*Exercise prompt:*
No picture should appear in the copy. Transcribe exactly, and only, the lines from the one with "Task: Click the Save $33.15 badge" through the last line of the data below.

*Provided data:*
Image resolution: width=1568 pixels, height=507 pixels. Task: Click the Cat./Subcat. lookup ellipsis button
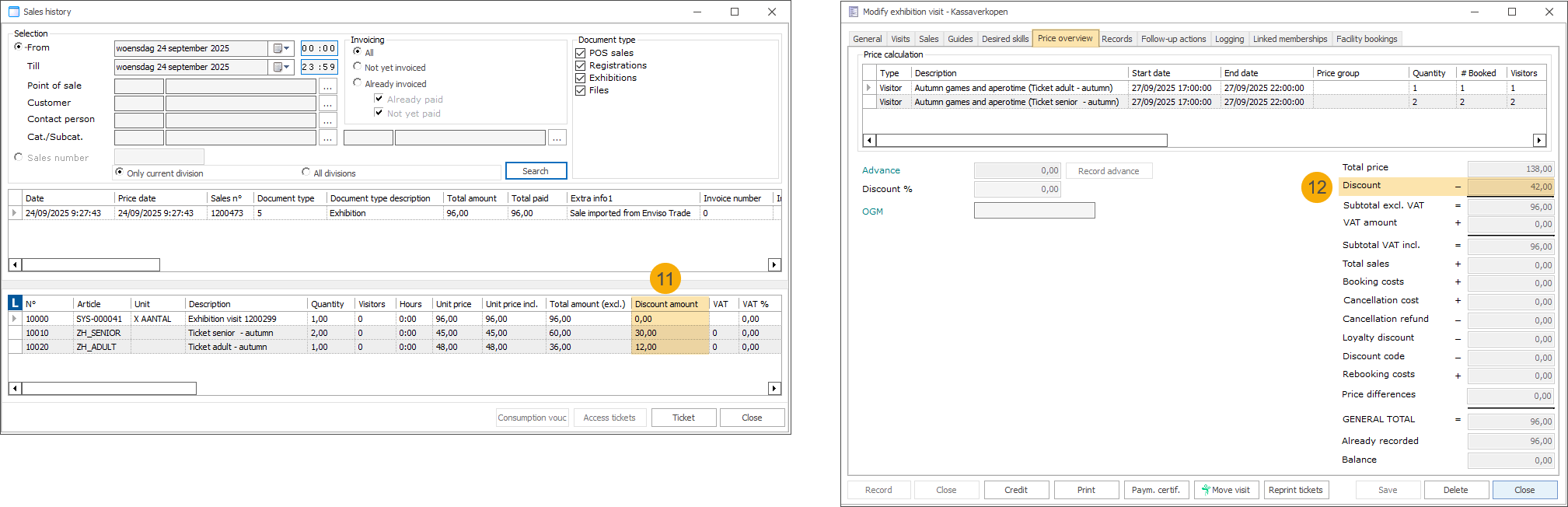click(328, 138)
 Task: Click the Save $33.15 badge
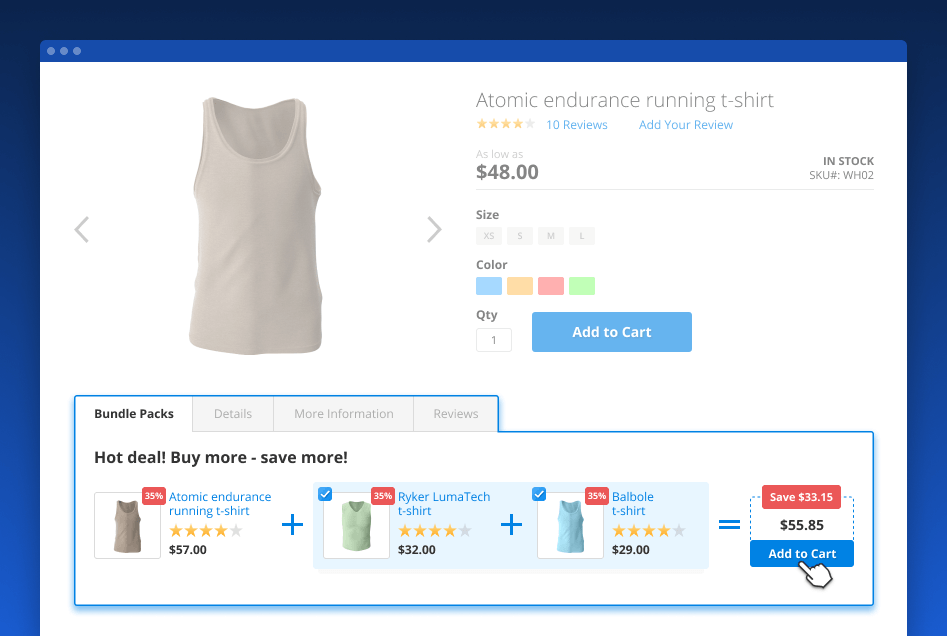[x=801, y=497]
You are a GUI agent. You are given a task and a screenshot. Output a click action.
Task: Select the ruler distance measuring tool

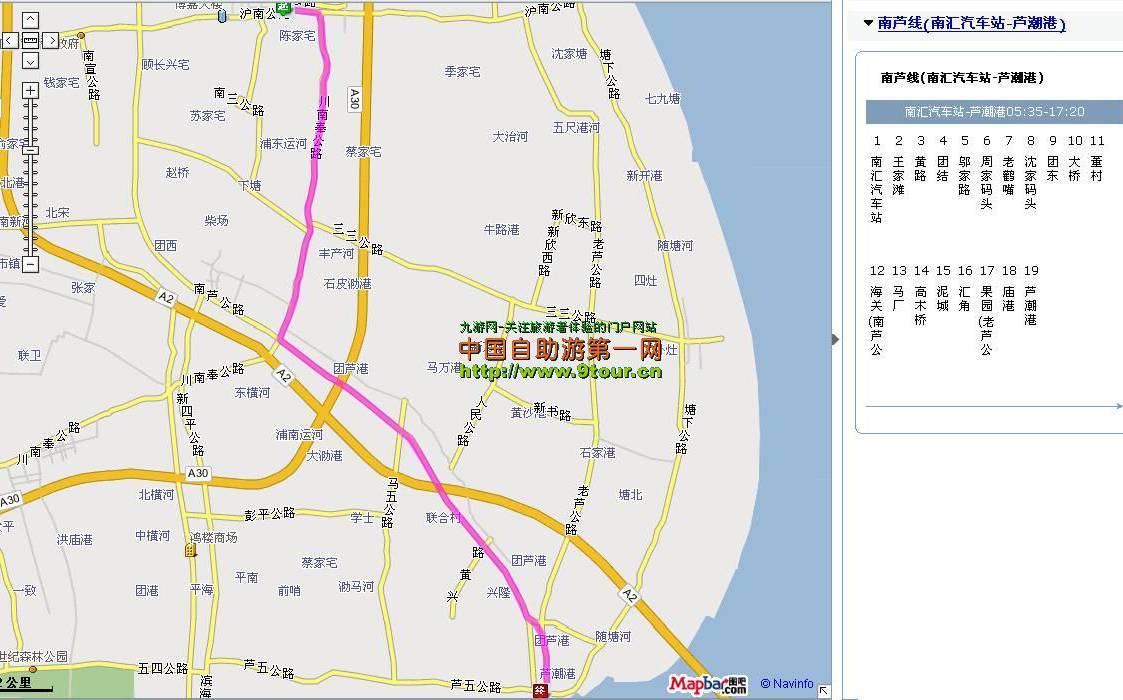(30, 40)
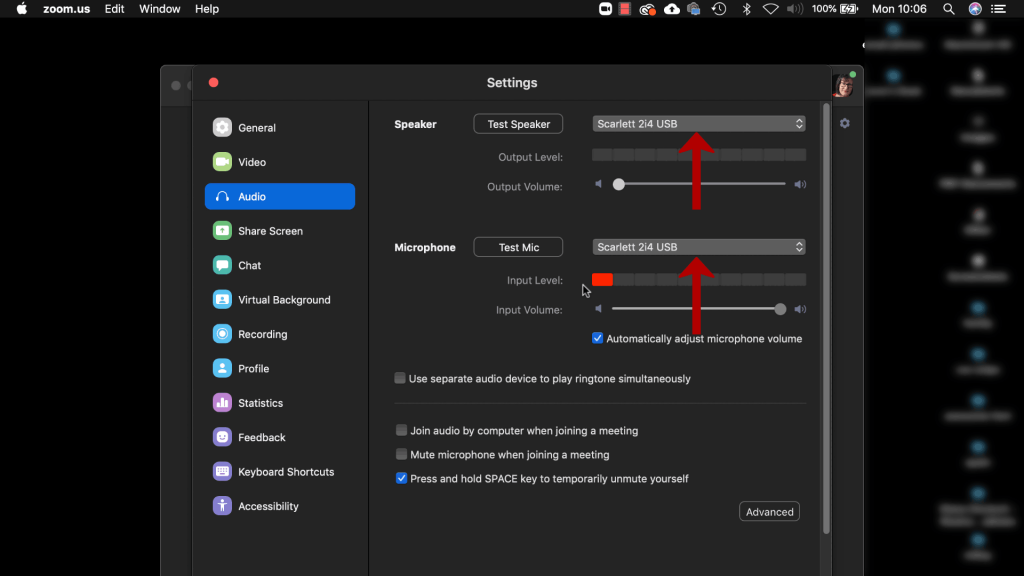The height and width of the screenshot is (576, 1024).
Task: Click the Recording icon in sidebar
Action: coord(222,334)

*Response:*
 Task: Click the Save $33.15 badge
[x=801, y=497]
You are a GUI agent. You are given a task and a screenshot. Output a click action.
Task: Select the ruler distance measuring tool

(30, 40)
The height and width of the screenshot is (576, 1024).
Task: Click the Recording icon in sidebar
Action: coord(222,334)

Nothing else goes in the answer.